Hill Phoenix’s carbon dioxide technology is now including what the company calls Second Nature Low Temperature Direct Expansion Cascade (SNLTX2). The company describes the approach as “the next level in CO2 refrigeration.”

Features in the system include, according to the company:

• An energy efficient design that saves on operating costs;

• Use of low-cost natural refrigerant that is widely available;

• Smaller copper piping that requires less material;

• System components accessible for maintenance;

• Low global warming impact.


The system uses CO2 as a direct expansion (DX) refrigerant. The CO2 removes heat from display cases and walk-in freezers through copper piping that is smaller than what is found in traditional HFC-based DX systems. The HFC refrigerant is confined to the primary system located in the machine room and condenser. The HFC refrigerant charge is reduced by 70 percent of what would be needed in systems with only HFCs.

The modified-loop copper piping system is one to two sizes smaller than traditional DX piping. The system uses CO2 subcritical compressors.

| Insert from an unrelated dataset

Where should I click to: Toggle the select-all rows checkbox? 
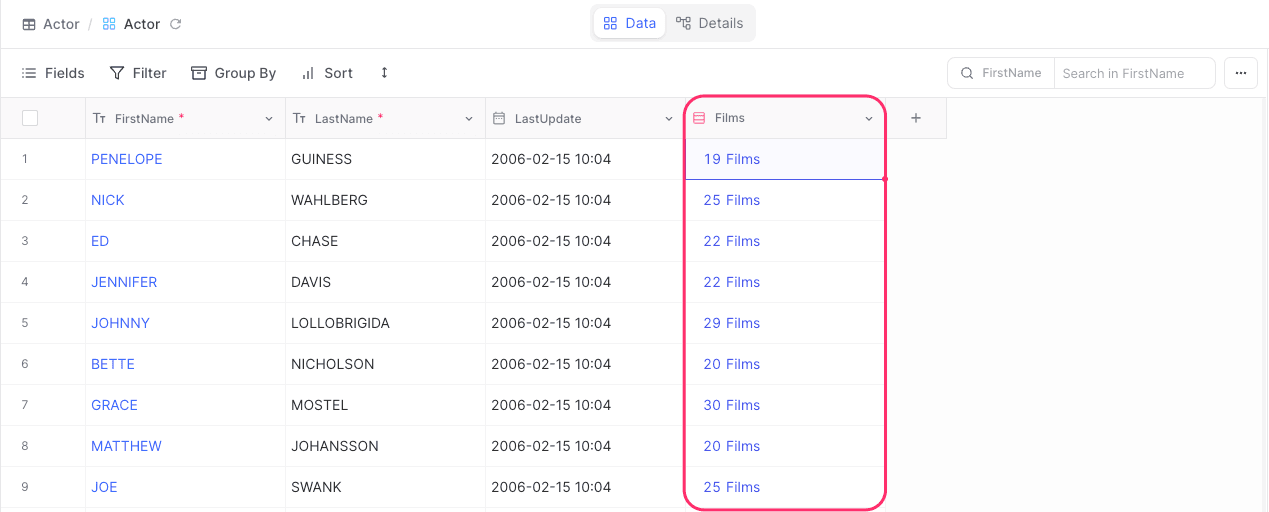click(x=30, y=118)
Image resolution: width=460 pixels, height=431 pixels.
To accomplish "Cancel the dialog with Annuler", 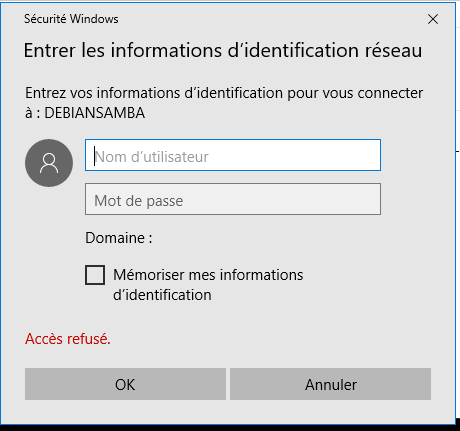I will click(x=330, y=384).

The material compatibility of CO2 allows most commercial refrigeration equipment to be used, the manufacturer said.


The manufacturer outlined several system options for use with the SNLTX2:

• Can be used with either Copeland CO2 compressors or Bitzer recips;

• HFC system can be further minimized by using water-cooled condensers and hydronic heat-reclaim loops;

• HFC system can also be used to refrigerate other medium-temperature loads including Second Nature medium temperature secondary systems;

• Low-temperature display cases and freezers can be equipped with the Hill Phoenix Smart Value™ system with electronic expansion valves for automatic control of superheat leaving the evaporators;

• System is available as a stand-alone rack or installation in a mechanical center or WeatherPac enclosure;

• Optional glycol-cooled CO2 condensers can be used to allow smaller systems to be packaged for modular systems;

• Multiple CO2 suction groups on low-temperature systems to improve efficiency.